1. divination where people walk on a circle of letters until dizzy, the letters they stumble on being significant. Hence identical in form, but with a different agent, to alectryomancy.
2. divination by whirling a nicked coin on a circle of letters.

Etymology

Probably from Middle French gyromancie, from New Latin gyromantia, from Medieval Latin *gyromantia, from the ancient Greek gyros a ring, a circle, a spiral.

In New Latin - Cælius Calcagninus, Compendium amatoriæ magiæ (ed. Froben Bale, 1544) "Gyromantia, quotiens ex circulis in lævam dextramve declinantibus futura conjiciunt."

Variant Forms

gyromancye, giromancy, giromantie.

Citations

1557 in OED.

[1583 Weyer De praestigiis daemonum xv.: gyromanteia]

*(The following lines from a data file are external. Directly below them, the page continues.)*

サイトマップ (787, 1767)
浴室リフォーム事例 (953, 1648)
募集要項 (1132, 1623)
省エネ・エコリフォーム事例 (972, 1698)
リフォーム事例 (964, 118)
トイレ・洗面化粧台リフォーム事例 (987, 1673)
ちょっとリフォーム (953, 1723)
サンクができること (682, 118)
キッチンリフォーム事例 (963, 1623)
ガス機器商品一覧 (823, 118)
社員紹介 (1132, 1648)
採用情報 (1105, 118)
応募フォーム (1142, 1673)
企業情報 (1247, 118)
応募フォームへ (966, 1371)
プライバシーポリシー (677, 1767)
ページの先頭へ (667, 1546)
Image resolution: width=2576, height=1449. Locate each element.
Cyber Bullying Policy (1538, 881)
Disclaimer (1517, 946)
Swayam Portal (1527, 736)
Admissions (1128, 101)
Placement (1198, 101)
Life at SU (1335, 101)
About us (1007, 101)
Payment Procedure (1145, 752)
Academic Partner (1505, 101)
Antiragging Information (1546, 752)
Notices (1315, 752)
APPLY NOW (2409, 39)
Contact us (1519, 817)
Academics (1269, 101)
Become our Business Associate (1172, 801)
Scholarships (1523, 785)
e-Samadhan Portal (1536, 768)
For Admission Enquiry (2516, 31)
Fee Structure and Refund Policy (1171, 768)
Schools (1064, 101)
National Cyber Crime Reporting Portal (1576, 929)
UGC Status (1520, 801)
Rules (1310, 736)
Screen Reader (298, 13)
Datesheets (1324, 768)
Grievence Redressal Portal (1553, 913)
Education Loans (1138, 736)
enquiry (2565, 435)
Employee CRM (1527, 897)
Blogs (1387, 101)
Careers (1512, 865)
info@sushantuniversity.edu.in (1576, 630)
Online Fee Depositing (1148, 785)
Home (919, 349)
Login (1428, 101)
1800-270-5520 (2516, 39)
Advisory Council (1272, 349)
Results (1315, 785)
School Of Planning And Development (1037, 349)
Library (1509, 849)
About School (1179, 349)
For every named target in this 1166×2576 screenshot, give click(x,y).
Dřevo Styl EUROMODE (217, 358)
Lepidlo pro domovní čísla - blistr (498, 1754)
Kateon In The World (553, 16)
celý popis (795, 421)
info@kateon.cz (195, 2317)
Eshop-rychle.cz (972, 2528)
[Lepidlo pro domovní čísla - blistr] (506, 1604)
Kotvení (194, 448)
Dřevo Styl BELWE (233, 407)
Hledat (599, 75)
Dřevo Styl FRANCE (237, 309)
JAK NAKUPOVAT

1652 Gaule The Magastromancer xix. 166: ..Gyromancy, by rounds or circles...

a1660 (1693) Urquhart tr. Rabelais Gargantua & Pantagruel iii. xxv. 133: By Giromancy, if thou shouldst turn round Circles, thou mightest assure thy self from me, that they would fall always on the wrong side.

1777 Brand Popular Antiquities (1844) iii. 330: [citing Gaule]

1832 Hone Year Bk 1517/2: [citing Gaule (via Brand)]

1852 Mackay Memoirs of Extraordinary Popular Delusions 252: Gyromancy, by circles. [citing Hone citing Gaule]

1855 Elihu Rich in Smedley et al. Occult Sci. 334: gyromancy Was performed by going round continually in a circle, the circumference of which was marked by letters. The presage was drawn from the words formed by the letters on which the inquirers stumbled when they became too giddy to stand. The object of this circumcursation was simply to exclude the interference of the will, and reduce the selection of letters to mere chance. In some species of enchantment, however, the act of turning round was to produce a prophetic delirium. The religious dances, and the rotation of certain fanatics on foot, with their arms stretched out, are of this nature. These cases really indicate a magical secret, of which, however, the deluded victims rarely possess any knowledge. In the phenomenon known as St. Vitus's Dance, and the movements of the convulsionaries, manifestations of spiritual intelligence were quite common. The tendency of the spiritual force is to act spirally, rhythmically, whether in the use of language or of the bodily members.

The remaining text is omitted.